Wortlaut: Papstansprache an Universitätsstudenten

Radio Vatikan/Vaticannews dokumentiert an dieser Stelle in amtlicher Übersetzung den Wortlaut der Ansprache, die Papst Franziskus am Samstag 28.9.2024 in Belgien an der katholischen Universität in Louvain-La-Neuve im französischsprachigen Landesteil Wallonie gehalten hat.

Sämtliche amtliche Wortmeldungen der Päpste finden Sie auf der offiziellen Homepage des Vatikans.

Liebe Brüder und Schwestern, guten Tag!

Ich danke Ihnen, Frau Rektorin, für Ihre freundlichen Worte. Liebe Studenten, ich freue mich, euch zu treffen und eure Überlegungen zu hören.

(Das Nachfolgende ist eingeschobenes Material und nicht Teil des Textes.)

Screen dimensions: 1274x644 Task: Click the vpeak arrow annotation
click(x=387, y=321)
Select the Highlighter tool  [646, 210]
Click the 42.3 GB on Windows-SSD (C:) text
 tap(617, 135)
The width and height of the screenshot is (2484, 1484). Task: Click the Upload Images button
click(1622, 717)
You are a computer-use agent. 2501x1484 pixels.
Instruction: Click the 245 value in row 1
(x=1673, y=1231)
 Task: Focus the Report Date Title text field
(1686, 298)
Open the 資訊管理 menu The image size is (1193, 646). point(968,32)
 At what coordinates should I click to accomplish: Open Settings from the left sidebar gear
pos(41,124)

In diesen euren Worten höre ich Leidenschaft und Hoffnung, Sehnsucht nach Gerechtigkeit und Suche nach Wahrheit.

Von den Themen, die ihr ansprecht, hat mich vor allem das Thema Zukunft und Angst beeindruckt. Wir sehen, wie gewalttätig und anmaßend das Böse ist, das die Umwelt und die Völker zerstört. Es scheint kein Halten zu kennen. Der Krieg ist sein brutalster Ausdruck - ihr müsst wissen, dass in einem Land, dessen Namen ich nicht nennen werde, die Investitionen, die am meisten Profit abwerfen, heute Waffenfabriken sind, das ist hässlich!, da scheint es kein Halten zu geben; der Krieg ist sein brutalster Ausdruck, ebenso wie Korruption und die modernen Formen der Sklaverei. Manchmal verunreinigen diese Übel die Religion selbst, die zu einem Mittel zur Herrschaft wird. Das aber ist Blasphemie. Die Verbindung der Menschen mit Gott, der die rettende Liebe ist, wird zur Sklaverei. Selbst der Name des Vaters, der Fürsorge offenbart, wird zu einem anmaßenden Ausdruck. Gott ist Vater, nicht Beherrscher; er ist Sohn und Bruder, nicht Diktator; er ist Geist der Liebe, nicht der Herrschaft.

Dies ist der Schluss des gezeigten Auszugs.